Source document:
## Start

Pirates in the area called "pirates' alley" generally release their hostages unharmed after collecting their ransoms. Two of the pirates who had seized the yacht with Americans aboard were negotiating for their release aboard a U.S. ship.

The motivations of the pirates who boarded the yacht of a Marina Del Rey, California couple, Jean and Scott Adams, for killing them and their crew, Phyllis Macay and Robert A. Riggle of Seattle, Washington, are so far "matters of speculation and conjecture," the professor said. Six of the pirates were also killed and 13 others were in U.S. Navy custody.

Armed with AK-47 automatic weapons and rocket-propelled grenades that Somali pirates "have been using for decades - weapons that can be found everywhere" throughout the region, Berube stressed, the outlaws have extended their search for prey to 50-100 nautical miles across the Indian Ocean and only about 40 nautical miles from India. "And they are now using satellite phones," he added.

Describing the pirates as "mostly young people, we're dealing with seventeen and eighteen-year-olds," Berube pointed out that they operate from skiffs launched from mother ship tankers and freighters.

Somalia's annual population growth rate is nearly 2.9 percent, the 16th largest in the world, more than 43 births per 1,000 population. Somali women have 6.4 births in their reproductive lifetime, the world's fourth highest fertility rate. More than 45 percent of the country's male population is under 15 years of age.

"The International Maritime Bureau classifies waters off of Somalia as some of the most dangerous in the world," Cdr. Berube says. Yet the shipping industry "has not seen (piracy) as a threat," he observes. Though President Obama has called piracy "a national emergency", he adds, "no one has taken full responsibility for dealing with the threat."

## End

Supplied material:
## Start

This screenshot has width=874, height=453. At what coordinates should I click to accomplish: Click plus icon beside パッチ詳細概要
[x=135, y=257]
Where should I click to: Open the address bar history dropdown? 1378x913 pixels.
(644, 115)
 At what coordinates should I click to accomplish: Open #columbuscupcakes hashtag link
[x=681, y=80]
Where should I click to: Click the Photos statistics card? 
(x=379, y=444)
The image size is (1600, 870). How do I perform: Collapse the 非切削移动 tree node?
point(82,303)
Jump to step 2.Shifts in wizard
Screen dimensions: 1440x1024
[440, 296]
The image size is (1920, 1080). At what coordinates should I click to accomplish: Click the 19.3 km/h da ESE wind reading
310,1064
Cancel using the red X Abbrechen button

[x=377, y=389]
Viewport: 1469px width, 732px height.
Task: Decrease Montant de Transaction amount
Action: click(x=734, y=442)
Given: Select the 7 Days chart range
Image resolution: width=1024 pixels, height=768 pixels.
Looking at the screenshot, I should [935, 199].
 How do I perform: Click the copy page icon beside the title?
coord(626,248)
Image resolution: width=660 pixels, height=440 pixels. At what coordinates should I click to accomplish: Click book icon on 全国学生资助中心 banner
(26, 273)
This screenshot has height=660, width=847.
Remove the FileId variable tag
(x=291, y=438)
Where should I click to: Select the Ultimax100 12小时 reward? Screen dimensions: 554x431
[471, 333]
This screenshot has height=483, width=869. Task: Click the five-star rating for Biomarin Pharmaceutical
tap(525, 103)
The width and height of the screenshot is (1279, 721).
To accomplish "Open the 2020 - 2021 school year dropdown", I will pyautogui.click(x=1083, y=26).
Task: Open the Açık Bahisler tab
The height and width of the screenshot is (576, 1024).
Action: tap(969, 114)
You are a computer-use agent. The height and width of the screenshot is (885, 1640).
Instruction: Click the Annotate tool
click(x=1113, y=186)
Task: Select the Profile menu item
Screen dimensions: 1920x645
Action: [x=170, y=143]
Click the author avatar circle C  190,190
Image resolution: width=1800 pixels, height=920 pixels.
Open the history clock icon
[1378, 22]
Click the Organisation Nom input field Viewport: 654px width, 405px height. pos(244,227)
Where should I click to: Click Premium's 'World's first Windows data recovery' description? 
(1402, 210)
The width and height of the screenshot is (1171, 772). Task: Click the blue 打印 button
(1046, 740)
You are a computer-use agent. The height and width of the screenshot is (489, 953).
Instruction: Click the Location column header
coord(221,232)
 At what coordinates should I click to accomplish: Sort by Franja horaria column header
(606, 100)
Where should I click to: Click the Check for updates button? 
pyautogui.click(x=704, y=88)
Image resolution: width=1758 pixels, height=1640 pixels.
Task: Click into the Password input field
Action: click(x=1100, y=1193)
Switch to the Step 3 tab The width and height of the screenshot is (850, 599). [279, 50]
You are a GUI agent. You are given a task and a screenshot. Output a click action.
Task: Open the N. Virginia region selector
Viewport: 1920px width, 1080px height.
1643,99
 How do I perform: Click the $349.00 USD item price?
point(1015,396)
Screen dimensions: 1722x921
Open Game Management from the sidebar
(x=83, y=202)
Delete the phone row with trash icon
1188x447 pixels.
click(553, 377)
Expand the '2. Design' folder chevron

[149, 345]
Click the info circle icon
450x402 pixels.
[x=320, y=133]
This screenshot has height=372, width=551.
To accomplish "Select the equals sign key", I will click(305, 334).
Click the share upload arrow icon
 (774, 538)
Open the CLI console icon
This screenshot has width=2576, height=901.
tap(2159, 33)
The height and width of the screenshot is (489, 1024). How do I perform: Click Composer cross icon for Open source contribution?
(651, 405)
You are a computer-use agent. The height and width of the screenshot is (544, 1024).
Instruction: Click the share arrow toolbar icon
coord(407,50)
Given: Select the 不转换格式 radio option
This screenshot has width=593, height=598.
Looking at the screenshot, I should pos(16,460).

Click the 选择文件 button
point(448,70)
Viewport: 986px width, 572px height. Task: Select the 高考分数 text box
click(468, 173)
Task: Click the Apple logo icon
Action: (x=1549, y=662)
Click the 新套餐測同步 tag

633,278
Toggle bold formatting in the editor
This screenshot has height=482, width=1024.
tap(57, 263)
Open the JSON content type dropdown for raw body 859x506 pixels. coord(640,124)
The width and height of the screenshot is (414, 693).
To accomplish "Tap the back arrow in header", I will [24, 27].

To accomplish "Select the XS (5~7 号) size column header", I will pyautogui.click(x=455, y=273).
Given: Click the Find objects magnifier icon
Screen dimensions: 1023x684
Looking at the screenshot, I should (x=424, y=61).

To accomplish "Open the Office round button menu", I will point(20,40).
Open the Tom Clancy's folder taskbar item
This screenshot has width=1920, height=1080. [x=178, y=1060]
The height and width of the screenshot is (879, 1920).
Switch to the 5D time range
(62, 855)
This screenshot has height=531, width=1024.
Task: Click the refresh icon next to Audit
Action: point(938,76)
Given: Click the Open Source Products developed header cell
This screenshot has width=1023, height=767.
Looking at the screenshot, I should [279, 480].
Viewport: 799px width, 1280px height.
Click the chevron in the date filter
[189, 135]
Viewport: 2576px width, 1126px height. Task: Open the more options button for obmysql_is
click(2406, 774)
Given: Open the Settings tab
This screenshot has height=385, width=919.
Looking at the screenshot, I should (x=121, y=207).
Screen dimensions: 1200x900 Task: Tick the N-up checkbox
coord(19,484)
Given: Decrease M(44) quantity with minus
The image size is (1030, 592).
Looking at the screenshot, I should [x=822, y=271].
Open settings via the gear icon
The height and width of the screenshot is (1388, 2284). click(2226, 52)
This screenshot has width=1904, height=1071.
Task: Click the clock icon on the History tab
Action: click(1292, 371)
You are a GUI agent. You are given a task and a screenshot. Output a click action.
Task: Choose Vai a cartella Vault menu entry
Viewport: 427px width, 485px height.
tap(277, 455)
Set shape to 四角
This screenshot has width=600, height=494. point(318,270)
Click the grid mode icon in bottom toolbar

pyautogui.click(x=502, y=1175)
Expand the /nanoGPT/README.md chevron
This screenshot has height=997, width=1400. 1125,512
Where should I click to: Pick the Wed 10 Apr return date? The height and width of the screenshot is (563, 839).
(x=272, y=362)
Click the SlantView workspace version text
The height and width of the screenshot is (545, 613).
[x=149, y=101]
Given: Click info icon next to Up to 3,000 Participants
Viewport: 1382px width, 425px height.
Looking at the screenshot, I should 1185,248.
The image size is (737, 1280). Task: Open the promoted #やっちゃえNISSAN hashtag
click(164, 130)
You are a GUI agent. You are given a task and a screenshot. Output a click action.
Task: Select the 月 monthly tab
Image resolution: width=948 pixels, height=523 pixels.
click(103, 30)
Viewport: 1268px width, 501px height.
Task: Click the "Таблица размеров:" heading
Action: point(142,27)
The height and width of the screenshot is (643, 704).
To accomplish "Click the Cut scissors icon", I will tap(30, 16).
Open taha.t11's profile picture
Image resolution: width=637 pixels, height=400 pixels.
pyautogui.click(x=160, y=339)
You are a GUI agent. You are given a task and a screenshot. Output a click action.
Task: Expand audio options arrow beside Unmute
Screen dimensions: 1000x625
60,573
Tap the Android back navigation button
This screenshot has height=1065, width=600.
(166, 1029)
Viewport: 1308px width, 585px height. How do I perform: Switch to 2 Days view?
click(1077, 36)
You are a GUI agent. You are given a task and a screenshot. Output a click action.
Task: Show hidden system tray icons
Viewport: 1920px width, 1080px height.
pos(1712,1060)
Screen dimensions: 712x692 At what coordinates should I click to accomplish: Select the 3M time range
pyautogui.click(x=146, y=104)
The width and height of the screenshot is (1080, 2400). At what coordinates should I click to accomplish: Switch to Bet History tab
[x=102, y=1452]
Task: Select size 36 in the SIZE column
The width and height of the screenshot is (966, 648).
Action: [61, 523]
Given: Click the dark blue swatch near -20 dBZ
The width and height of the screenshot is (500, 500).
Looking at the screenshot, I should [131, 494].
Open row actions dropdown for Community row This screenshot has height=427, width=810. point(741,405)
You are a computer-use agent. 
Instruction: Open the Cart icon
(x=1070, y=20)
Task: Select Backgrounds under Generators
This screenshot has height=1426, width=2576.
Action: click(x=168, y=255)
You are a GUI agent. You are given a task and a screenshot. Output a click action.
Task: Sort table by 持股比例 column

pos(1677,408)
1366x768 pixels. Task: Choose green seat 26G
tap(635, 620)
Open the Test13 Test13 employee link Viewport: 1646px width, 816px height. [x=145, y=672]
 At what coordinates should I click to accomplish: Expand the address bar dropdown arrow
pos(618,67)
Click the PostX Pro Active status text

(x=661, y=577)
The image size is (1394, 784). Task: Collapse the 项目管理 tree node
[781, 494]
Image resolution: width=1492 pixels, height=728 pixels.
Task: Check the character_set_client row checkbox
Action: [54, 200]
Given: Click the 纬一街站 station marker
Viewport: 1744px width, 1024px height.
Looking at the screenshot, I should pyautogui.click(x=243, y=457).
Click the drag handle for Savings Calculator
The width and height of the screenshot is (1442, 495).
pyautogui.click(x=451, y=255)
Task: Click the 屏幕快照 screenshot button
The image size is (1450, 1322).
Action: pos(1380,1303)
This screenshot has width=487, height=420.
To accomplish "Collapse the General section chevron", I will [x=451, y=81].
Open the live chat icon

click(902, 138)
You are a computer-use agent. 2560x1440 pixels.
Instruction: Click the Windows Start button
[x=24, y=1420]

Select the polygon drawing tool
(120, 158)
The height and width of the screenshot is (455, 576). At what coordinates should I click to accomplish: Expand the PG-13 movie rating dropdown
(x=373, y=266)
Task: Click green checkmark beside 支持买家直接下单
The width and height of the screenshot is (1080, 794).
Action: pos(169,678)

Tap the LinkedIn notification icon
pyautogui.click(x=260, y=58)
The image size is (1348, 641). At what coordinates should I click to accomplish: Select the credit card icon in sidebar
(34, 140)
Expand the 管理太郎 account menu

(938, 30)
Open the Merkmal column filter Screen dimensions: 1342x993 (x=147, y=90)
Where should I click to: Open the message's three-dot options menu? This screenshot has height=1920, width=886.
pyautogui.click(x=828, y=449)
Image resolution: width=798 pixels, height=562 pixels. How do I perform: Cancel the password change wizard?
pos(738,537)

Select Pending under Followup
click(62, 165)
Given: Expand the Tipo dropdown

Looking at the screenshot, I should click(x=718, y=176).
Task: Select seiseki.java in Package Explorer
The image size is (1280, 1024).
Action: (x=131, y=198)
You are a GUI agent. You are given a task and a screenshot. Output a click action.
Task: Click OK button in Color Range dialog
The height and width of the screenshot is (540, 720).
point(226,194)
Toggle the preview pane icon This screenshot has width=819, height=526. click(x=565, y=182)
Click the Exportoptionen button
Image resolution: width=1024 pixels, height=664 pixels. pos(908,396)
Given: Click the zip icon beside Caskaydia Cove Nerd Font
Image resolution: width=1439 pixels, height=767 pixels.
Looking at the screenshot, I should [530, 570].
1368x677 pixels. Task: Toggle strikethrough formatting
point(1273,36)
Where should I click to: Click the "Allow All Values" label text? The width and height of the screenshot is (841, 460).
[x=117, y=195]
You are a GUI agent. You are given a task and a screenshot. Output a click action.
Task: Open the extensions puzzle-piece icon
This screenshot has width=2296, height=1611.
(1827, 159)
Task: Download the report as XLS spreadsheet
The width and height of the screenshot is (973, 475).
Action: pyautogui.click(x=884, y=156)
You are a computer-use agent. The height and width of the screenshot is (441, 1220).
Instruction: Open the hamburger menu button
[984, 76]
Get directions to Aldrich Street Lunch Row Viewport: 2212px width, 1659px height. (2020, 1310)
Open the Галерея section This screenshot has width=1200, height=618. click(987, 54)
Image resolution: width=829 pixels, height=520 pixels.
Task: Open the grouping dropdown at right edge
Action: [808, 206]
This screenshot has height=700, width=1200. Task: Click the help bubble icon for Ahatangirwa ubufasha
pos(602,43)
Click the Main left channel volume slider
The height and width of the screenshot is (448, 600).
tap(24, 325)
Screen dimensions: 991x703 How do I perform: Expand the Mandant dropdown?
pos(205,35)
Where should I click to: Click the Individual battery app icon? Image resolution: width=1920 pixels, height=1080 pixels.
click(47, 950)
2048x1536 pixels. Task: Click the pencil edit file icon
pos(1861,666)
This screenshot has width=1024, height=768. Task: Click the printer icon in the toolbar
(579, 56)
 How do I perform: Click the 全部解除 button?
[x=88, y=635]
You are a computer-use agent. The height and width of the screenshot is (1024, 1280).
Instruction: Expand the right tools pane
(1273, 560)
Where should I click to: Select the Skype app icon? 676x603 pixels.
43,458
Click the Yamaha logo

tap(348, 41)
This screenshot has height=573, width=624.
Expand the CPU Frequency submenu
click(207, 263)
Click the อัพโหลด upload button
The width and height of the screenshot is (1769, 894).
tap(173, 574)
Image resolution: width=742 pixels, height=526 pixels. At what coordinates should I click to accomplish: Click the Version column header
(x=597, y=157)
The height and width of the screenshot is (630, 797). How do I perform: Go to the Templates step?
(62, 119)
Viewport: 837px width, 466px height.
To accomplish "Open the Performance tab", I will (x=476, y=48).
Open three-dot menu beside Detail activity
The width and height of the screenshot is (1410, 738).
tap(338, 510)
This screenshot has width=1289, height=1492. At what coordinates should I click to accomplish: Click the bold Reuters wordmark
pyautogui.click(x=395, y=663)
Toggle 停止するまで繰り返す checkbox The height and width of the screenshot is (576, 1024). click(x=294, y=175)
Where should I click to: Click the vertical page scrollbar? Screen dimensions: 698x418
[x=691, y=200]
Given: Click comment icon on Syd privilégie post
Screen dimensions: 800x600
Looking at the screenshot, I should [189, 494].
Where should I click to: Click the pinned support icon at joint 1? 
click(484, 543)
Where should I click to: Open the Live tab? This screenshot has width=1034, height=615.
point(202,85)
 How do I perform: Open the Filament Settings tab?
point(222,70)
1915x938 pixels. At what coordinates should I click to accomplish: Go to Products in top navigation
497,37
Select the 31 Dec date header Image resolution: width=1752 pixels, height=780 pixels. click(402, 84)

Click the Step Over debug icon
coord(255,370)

## End

Exercise requirements:
Can you continue the article on Somali piracy at the top of the page, picking up after its final sentence about no one taking full responsibility for the threat?

Output:
Betube stressed that there are three courses for dealing with piracy: private to public, nations hiring private maritime security; private to private, private sector firms hiring private security; and private ships with escorts supplied by national governments. Thus far, however, these options have been virtually ruled out as "too costly," the Naval Academy professor said.

The danger not being ignored is reports that the pirates have been negotiating with Al-Shabaab, a terrorist group operating in Somalia, with the latter receiving 20 percent of the hijacking profits for its cooperation.

According to New Yorker magazine writer Jon Lee Anderson, Al-Shabaab controls most of southern and central Somalia, including a large portion of the capital, Mogadishu, and has "declared war on the U.N. and on Western non-governmental organizations" that distribute food aid in Somalia. In the past two years, the group is believed to be responsible for killing 42 relief workers.

"Anywhere a state cannot control its own coastline, you're going to see piracy," Berube concluded.